- [Selected excerpt]
.....
Joris, Sam, Ola, Sally and Eric

P.S. All documents mentioned in this guide can be found in the databank at goo.gl/M6VYJT.

Table of contents

  1. Purpose
  2. Strategic decisions and practicalities
  3. Methodology: doing the review
  4. Writing the report
  5. Publishing and getting attention
  6. Evaluation stage, getting feedback and long-term change

1. Purpose

Before starting off with the actual project, it is important that the organization collectively has a clear idea about why you are writing the curriculum report. Is it to raise awareness about the lack of pluralism, sustainability, diversity, or critical thinking in the curriculum? Is it to promote your organisation or society? Is your report going to be purely descriptive, i.e. no opinion on how the curriculum should be, or should it make a normative statement, suggesting certain principles for the curriculum (see section 3, Choosing review criteria)? Is it to get a better understanding of the current curriculum, its benefits and shortcomings? Is it to make substantial changes to the curriculum in the long or the short term? Do you want to raise a national outcry, or to engender a nuanced local discussion at your university?

The answers to these questions lay the foundation of the project and its direction. For instance, if your primary goal is to create a better understanding of the current situation, then your report should be wide-ranging and incorporate as many sources of information as possible. This was the case in Durham. On the other hand, if you already know what the curriculum is like, but you need proof to publicly get your message out there, then it might be better to have a single source of data, and a very rigorous process producing a few central statistics. The latter was the case in the Netherlands, so that group ended up producing a number of core, easily communicable statistics, but less detailed information and no individual student perspectives.
.....
- [Listed entries]
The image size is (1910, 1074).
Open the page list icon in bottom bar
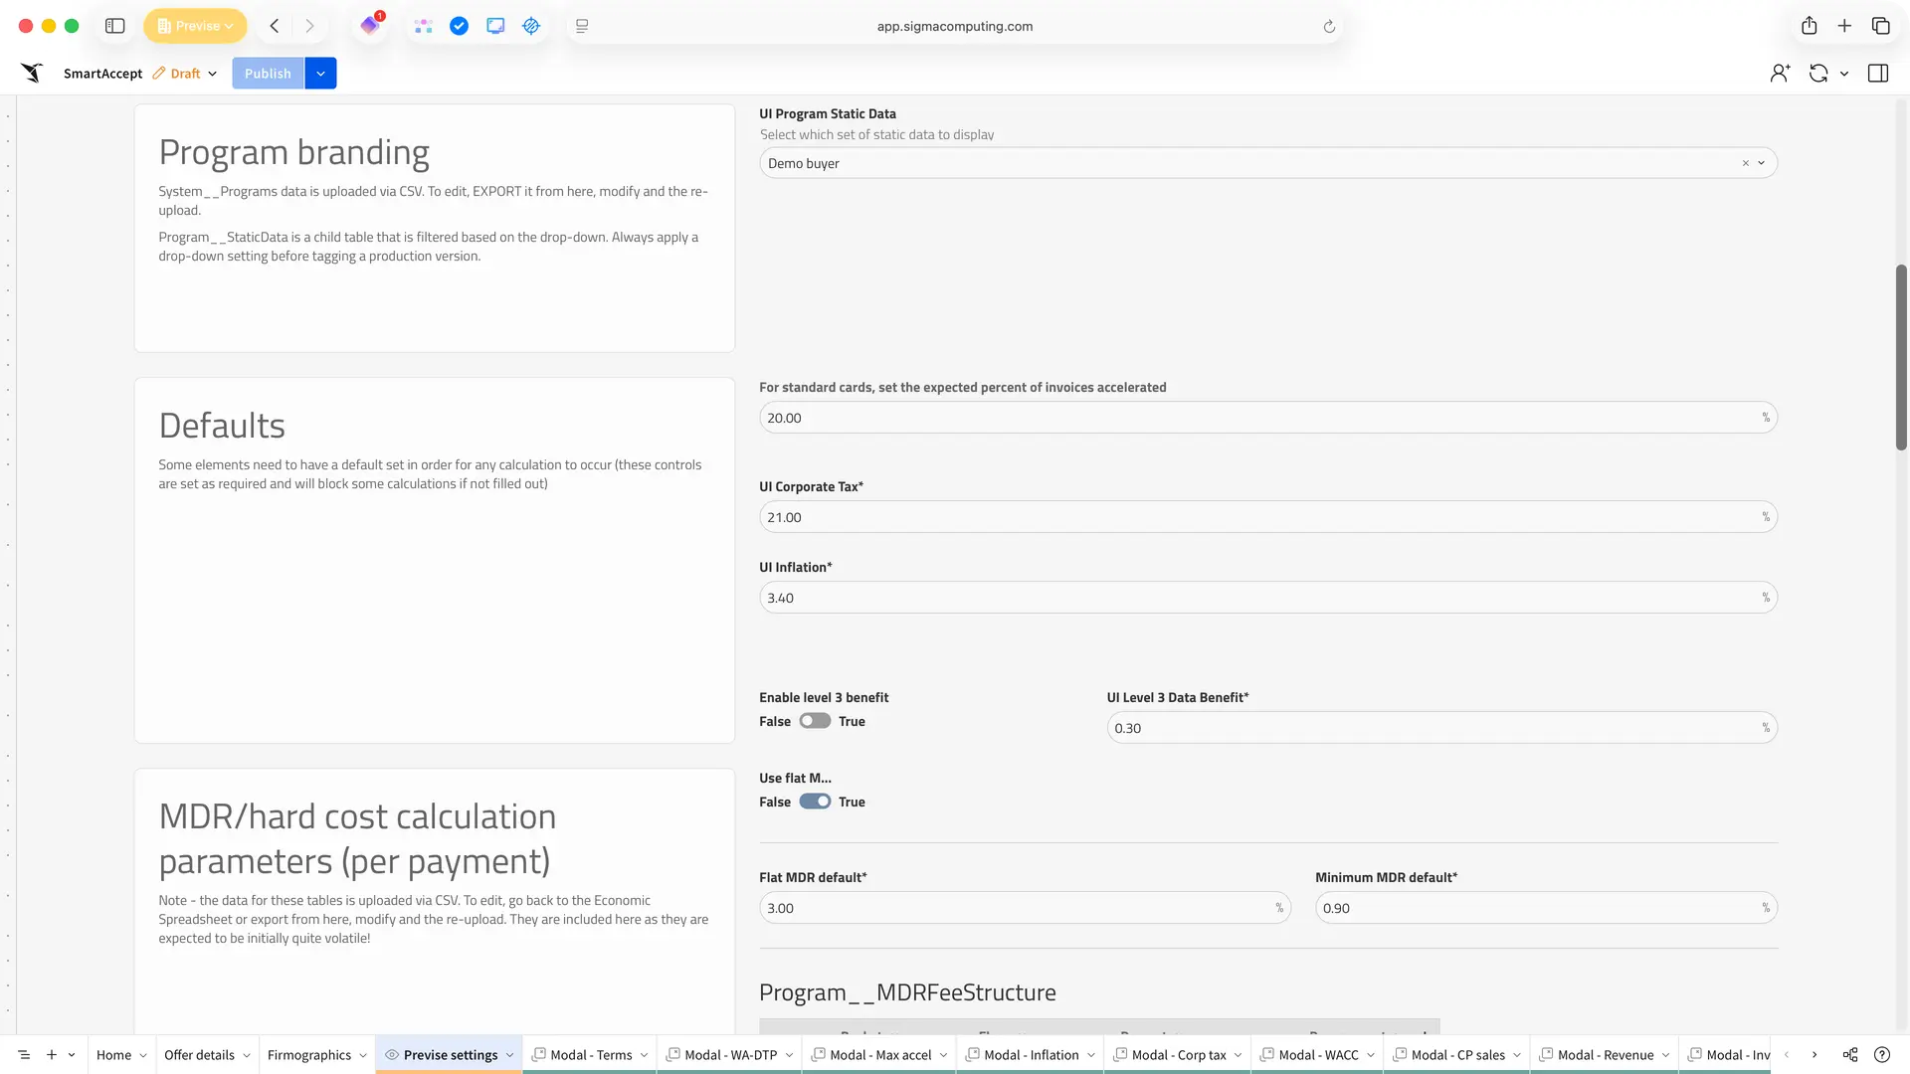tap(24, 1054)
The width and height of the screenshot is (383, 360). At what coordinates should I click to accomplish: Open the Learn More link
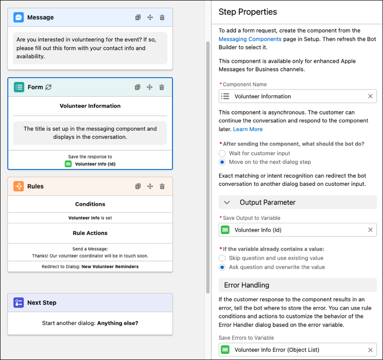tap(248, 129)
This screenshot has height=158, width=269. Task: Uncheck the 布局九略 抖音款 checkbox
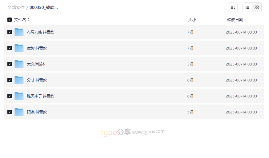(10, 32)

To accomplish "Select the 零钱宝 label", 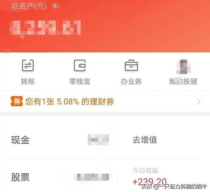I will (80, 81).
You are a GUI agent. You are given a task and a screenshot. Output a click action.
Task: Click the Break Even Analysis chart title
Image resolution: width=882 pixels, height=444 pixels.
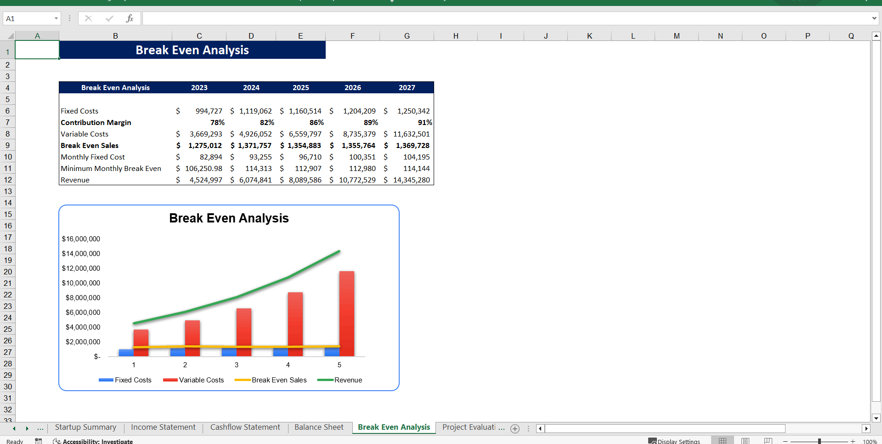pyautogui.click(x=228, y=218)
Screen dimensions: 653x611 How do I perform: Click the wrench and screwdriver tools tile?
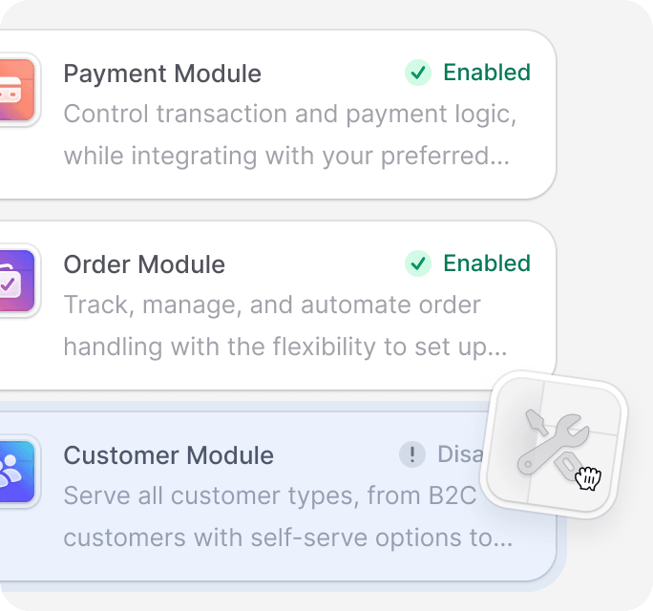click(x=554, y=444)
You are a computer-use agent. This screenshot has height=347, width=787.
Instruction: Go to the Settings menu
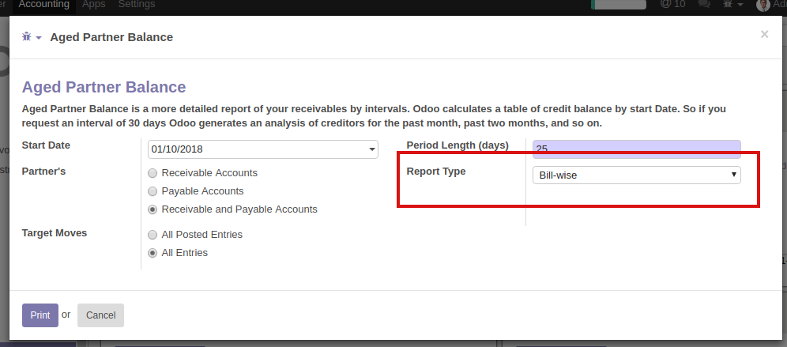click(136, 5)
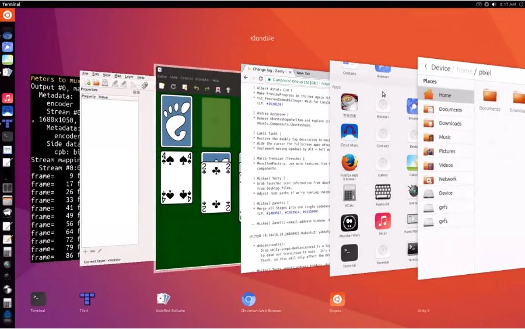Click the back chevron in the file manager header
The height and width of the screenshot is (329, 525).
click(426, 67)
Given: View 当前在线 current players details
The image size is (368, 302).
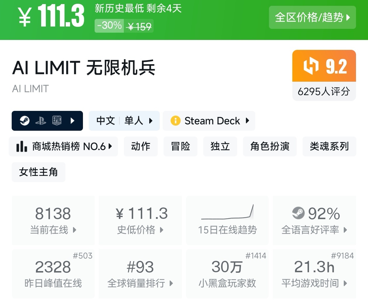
.....
- [Directions]
1) In the curriculum report guide above, why did the group in the Netherlands end up with a few core statistics instead of wide-ranging information? Answer in one to three sentences.
2) Reproduce everything from "Before starting off" down to "at your university?" in the curriculum report guide.

- [Task-by-task answers]
1) The group already knew what the curriculum was like and needed proof to get its message out publicly. For that goal, the guide says a single data source and a very rigorous process producing a few central statistics works better. As a result, the group had easily communicable numbers but less detail and no individual student perspectives.

2)
Before starting off with the actual project, it is important that the organization collectively has a clear idea about why you are writing the curriculum report. Is it to raise awareness about the lack of pluralism, sustainability, diversity, or critical thinking in the curriculum? Is it to promote your organisation or society? Is your report going to be purely descriptive, i.e. no opinion on how the curriculum should be, or should it make a normative statement, suggesting certain principles for the curriculum (see section 3, Choosing review criteria)? Is it to get a better understanding of the current curriculum, its benefits and shortcomings? Is it to make substantial changes to the curriculum in the long or the short term? Do you want to raise a national outcry, or to engender a nuanced local discussion at your university?